Tirzepatide has just received its NICE Technology Appraisal and will need to be made available for suitable patients over the next few months (NICE, 2023). Horizon scanning also suggests that several once-weekly insulins are likely to be launched within the next 12 months.
What does the evidence indicate? Let’s start with tirzepatide. Tirzepatide is a novel dual GIP and GLP-1 receptor agonist. In the UK, it has been approved for the management of type 2 diabetes if triple therapy with metformin and two other oral glucose-lowering medications has been ineffective, not tolerated or contraindicated, and if:
● BMI is ≥35 kg/m2 and there are specific psychological or other medical issues associated with obesity.
● BMI is <35 kg/m2 and insulin therapy would have significant occupational implications or weight loss would benefit other significant obesity-related complications.
BMI thresholds can be reduced by 2.5 kg/m2 for South Asian, Black and certain other minority ethnic groups. So a very broad range of patients with type 2 diabetes.
The fact that tirzepatide 15 mg once weekly is superior to even semaglutide 1 mg once weekly when it comes to weight loss (–5.5 kg; P<0.001) and improvement in HbA1c (–0.45%; P<0.001) is clear (Frías et al, 2021).
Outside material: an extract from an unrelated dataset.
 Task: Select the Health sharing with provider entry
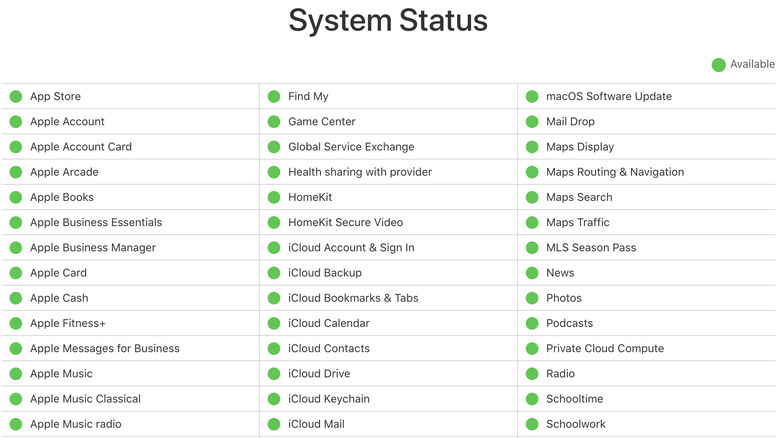pyautogui.click(x=360, y=172)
These results were over a 40-week period; however, the effect of tirzepatide on the long-term risk of developing type 2 diabetes in people with obesity is unknown. In a post hoc analysis of the SURMOUNT-1 study, a model based on the Cardiometabolic Disease Staging Score was used to predict the risk of type 2 diabetes in those with obesity (Hankosky et al, 2023 – click here for the Digest). Essentially, tirzepatide 15 mg once weekly reduced the 10-year relative risk of type 2 diabetes by around 69%, compared to 11% with placebo. As the predicted risk was 22.9–24.3% at baseline and 14.7% at 72 weeks’ follow-up, the number needed to treat to prevent a single case of type 2 diabetes was only around 10.
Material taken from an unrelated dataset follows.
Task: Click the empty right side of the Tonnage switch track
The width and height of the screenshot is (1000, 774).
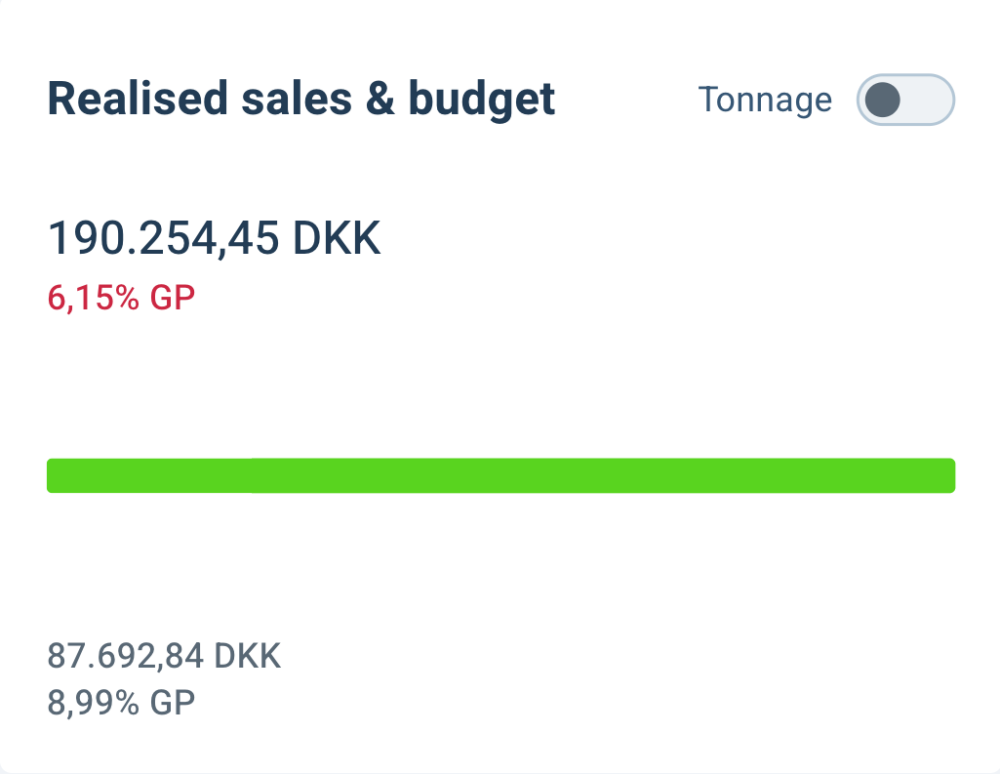Action: (x=928, y=100)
Karakasis et al (2023) have published a meta-analysis on the safety and efficacy of once-weekly basal insulins, including insulin icodec and insulin efsitora alfa (click here for the Digest). The once-weekly analogues resulted in greater reductions in HbA1c than daily long-acting analogues such as glargine, which did not quite reach significance (mean difference –0.13%; P=0.08). Time in Range was greater with the once-weekly analogues, without an increase in hypoglycaemic events. These agents may have specific indications, such as ease of use in patients that require external agency for insulin administration or those with severe needle phobia. They may also be just generally more convenient for most people with diabetes who require insulin.
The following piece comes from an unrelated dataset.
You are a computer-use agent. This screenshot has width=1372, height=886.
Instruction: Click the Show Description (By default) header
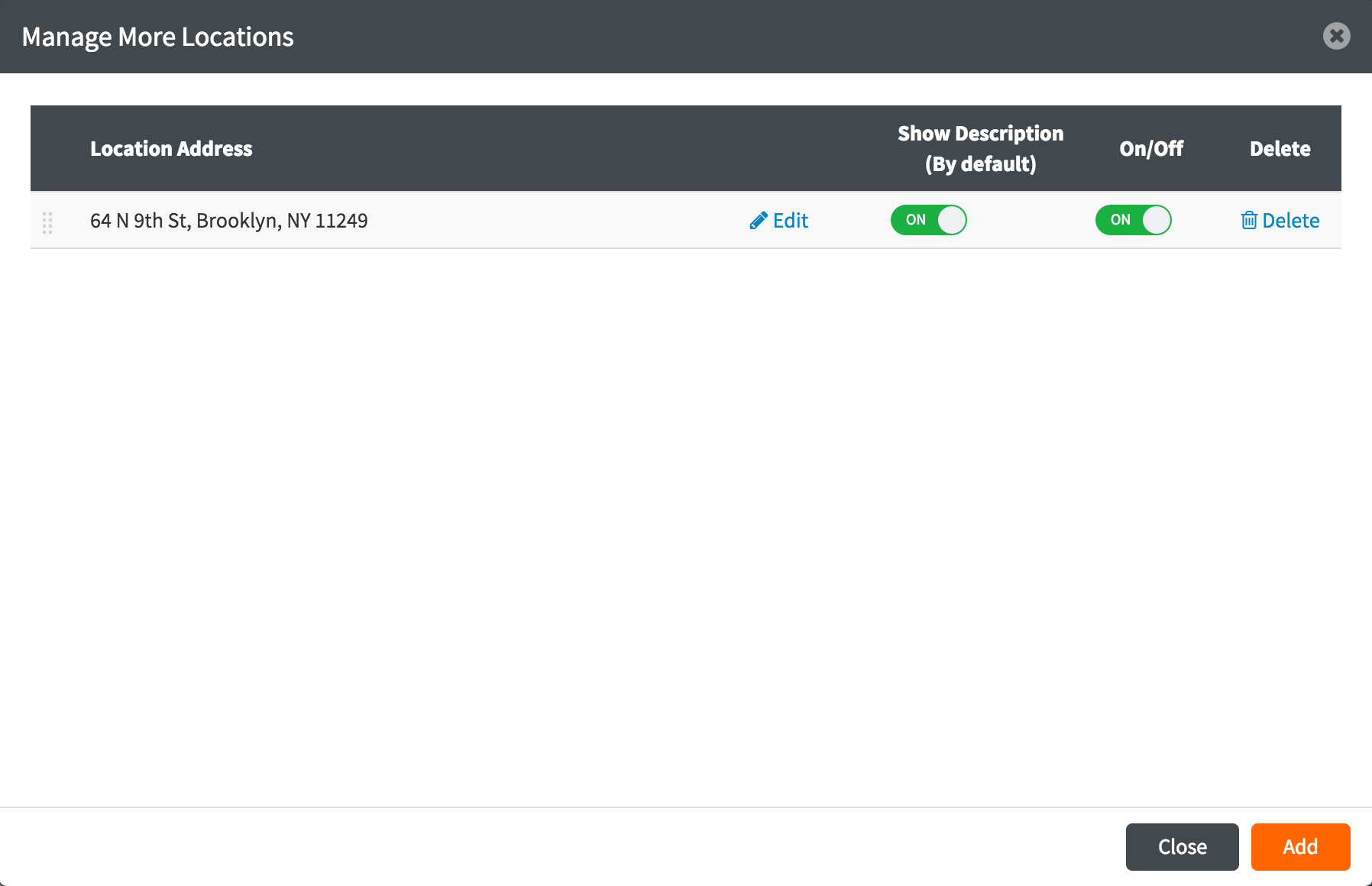click(x=980, y=149)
A reminder, as we finish, to continue with our focus on the tried and tested recent kids on the block. I have always wondered whether the SGLT2 inhibitors are equally efficacious across the full range of BMI in people with type 2 diabetes. The study by Yu et al (2023) appears to show that, in the case of canagliflozin, they are (click here for the Digest). In the CANVAS and CREDENCE programmes, a total of 14 520 participants were included. Canagliflozin reduced the risk of major adverse cardiovascular events by 17% across the full range of BMI, with no heterogeneity of effect. Similarly, the risk of renal outcomes was reduced by 25% across the BMI sub-groups. So SGLT2 inhibitors are effective regardless of the BMI – in case you needed convincing.
I think we may have an innate therapeutic inertia gene, often triggered by frailer patients. We should take note of the study by Kutz et al (2023) that even frail patients have better outcomes with the newer glucose-lowering agents (click here for the Digest). Compared with DPP-4 inhibitors, SGLT2 inhibitors and GLP-1 receptor agonists were associated with a lower rate of cardiovascular events and mortality. There was also evidence of comparable safety among older people with type 2 diabetes with these agents, irrespective of frailty status.
Of course, until now I have been overlooking a major concern. These agents will not be cheap. To have a place in therapy, new treatments such as tirzepatide and weekly insulins will need to be clearly better in several differing domains. This would include reducing hospital admissions, reducing costs in the healthcare system and patient preference. The evidence to date is compelling and favours a place for these two new medications in our clinical armamentarium. Early engagement with the clear intent of improving patient outcomes in a patient-centred, cost-efficient programme of clinical care will be needed.